You have to have an Extraordinary Escapes membership (which I do not) to use CI points in HGVC directly.  For DVC it's not quite as seamless.


----------



## Sattva (May 19, 2014)

We also own CI, have for 15 years or so.

Never traded it. Never rented it until this year when we had an invite we would not pass up. We use it every year and love it.

PM me for any questions about ownership. As in most timeshares NOT worth buying from CI directly.


----------



## badbeatjackpot (May 28, 2014)

Just got this email. For any informed CI members. Who should I vote for? I don't have the time to do the homework on these people and it's pretty ridiculous that a re-vote would cost 40Gs. Whichever board member currently thinks that's an acceptable charge should probably step down. haha



The election deadline for the Board of Directors is Friday June 6 and the quorum requirements have not been met yet. If quorum is not reached, another election will need to be run at a cost to the Club of approximately $40,000.


Sincerely,
INTRAWEST RESORT CLUB GROUP
Manager of CLUB INTRAWEST


----------



## Bill4728 (May 28, 2014)

A TS with a strong developer will almost never elect a director who isn't handed picked by the developer. 

IMHO Not having to run the election again is good for everyone. BUT  Vote for whoever you want but the developer backed people are going to win.


----------



## eal (May 28, 2014)

We own at Pacific Shores in Nanoose Bay and we get regular emails about specials at Water's Edge. We have been there several times for 2-night getaways and we absolutely love it. I am so happy CI is taking over after Water's Edge was "orphaned" when Pacific Shores went bankrupt.


----------



## tashamen (May 29, 2014)

Bill4728 said:


> IMHO Not having to run the election again is good for everyone.
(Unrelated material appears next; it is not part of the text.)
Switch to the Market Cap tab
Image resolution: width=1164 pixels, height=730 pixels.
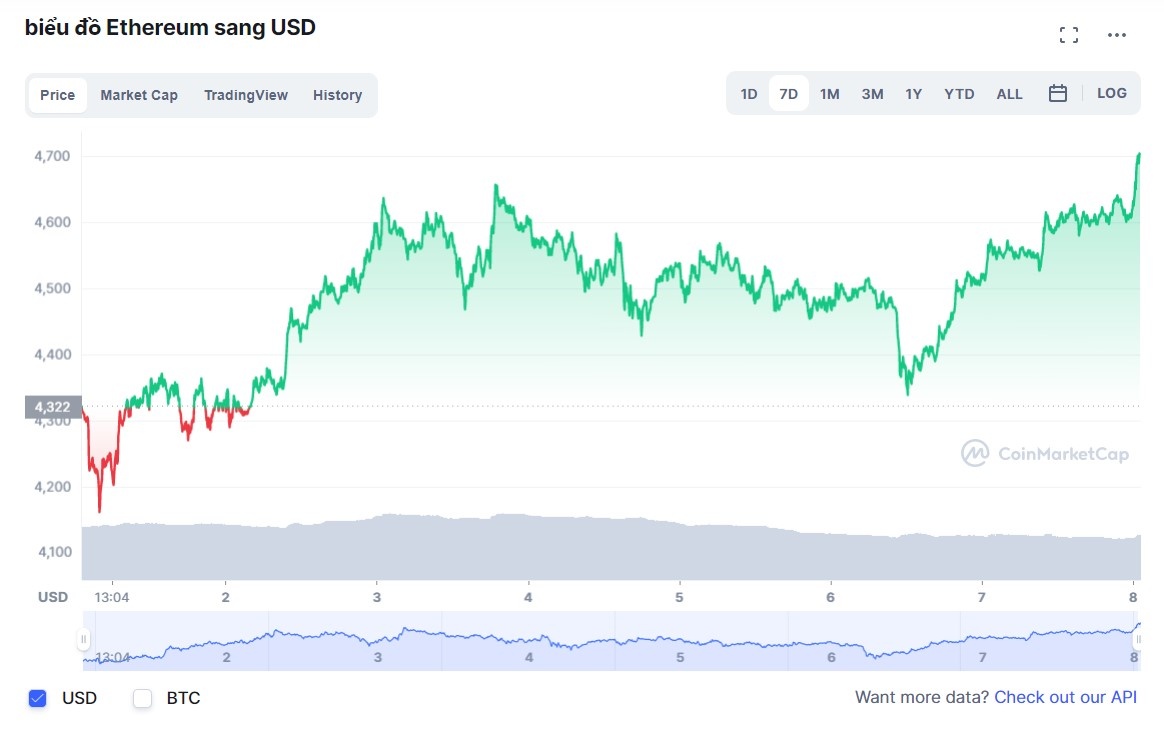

BUT  Vote for whoever you want but the developer backed people are going to win.



I agree - just vote for someone!


----------



## WBP (May 29, 2014)

Bill4728 said:


> A TS with a strong developer will almost never elect a director who isn't handed picked by the developer.
> 
> IMHO Not having to run the election again is good for everyone. BUT  Vote for whoever you want but the developer backed people are going to win.




For a very interesting view of Club Intrawest, ask the Developer/Management Company how many years Mr. Kenneth Smith has served on the board.


----------



## WBP (May 30, 2014)

marturn said:


> .............
> 
> I have been looking at this beautiful property that I want to go to. Club Intrawest owns 10 units at the resort. Here is the website just for reference http://www.watersedgeresort.ca/
> 
> ...



Actually, you cause a question to come to mind.
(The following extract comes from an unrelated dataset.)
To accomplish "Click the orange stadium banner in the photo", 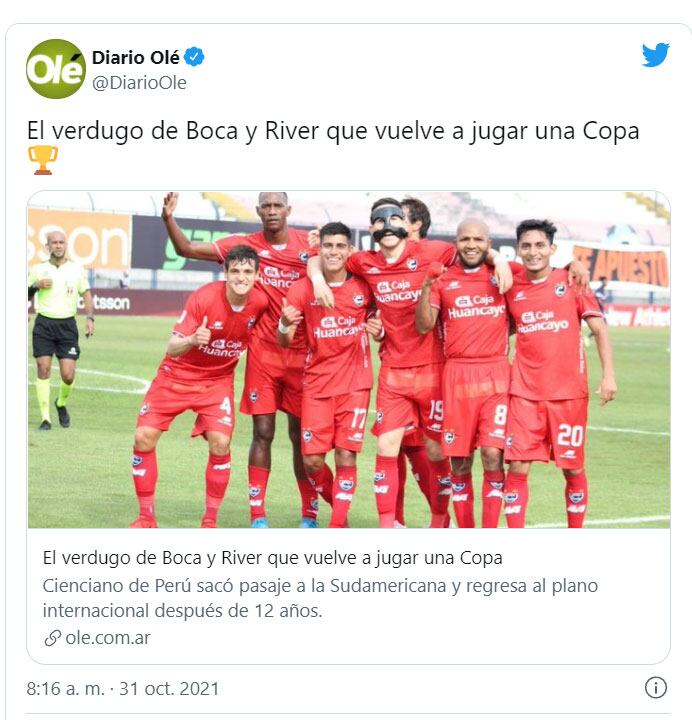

I wonder if Club Intrawest has purchased those Vacation Homes at Waters Edge Resort, or if Club Intrawest is leasing them from Waters Edge Resort or some other party?


----------



## WBP (May 30, 2014)

badbeatjackpot said:


> Just got this email. For any informed CI members. Who should I vote for? I don't have the time to do the homework on these people and it's pretty ridiculous that a re-vote would cost 40Gs. Whichever board member currently thinks that's an acceptable charge should probably step down. haha
> 
> 
> 
> ...




I wonder if the inability of "Intrawest Resort Club Group" to obtain a quorum is a shortcoming of the Management Company, the membership, or both? In my opinion, the Board and Management Company have a long history of limiting Member engagement in the Club, and in particular, in its future. One measure of this, might be the minutes of Board Meetings; read them and please let me know if you have any idea of what is going on at the Club, or its future directions. Based on the paucity of information shared by the Club with its Members, one could question wether or not that limited Member engagement has led to "Member apathy," and if the Board and Management Company are ultimately responsible for a failed election? If so, than, in my opinion, the cost for repeating the election, and developing a solution to the potential cause of the failed election, should be borne by the Management Company,and not by the Members of Club Intrawest. 

Personally, I find this year's Slate of Nominees to be rather hysterical (not the individuals, but the Slate). It seems that in the early days of the Club, when the membership was counted in the hundreds or low thousands, that a corresponding few nominees were just slightly palatable. But, now that the Club has many more Members, and the number of nominees - - this year, 44 - - each represented by a one paragraph bio for Members to determine who they want to see on the Board - - there seems to be no conceivable way for the membership to make an informed decision who to elect to the Board. Which corroborates Bill's theory that whoever the Developer/Management Company wants to see in the open position on the Board, is what will be achieved.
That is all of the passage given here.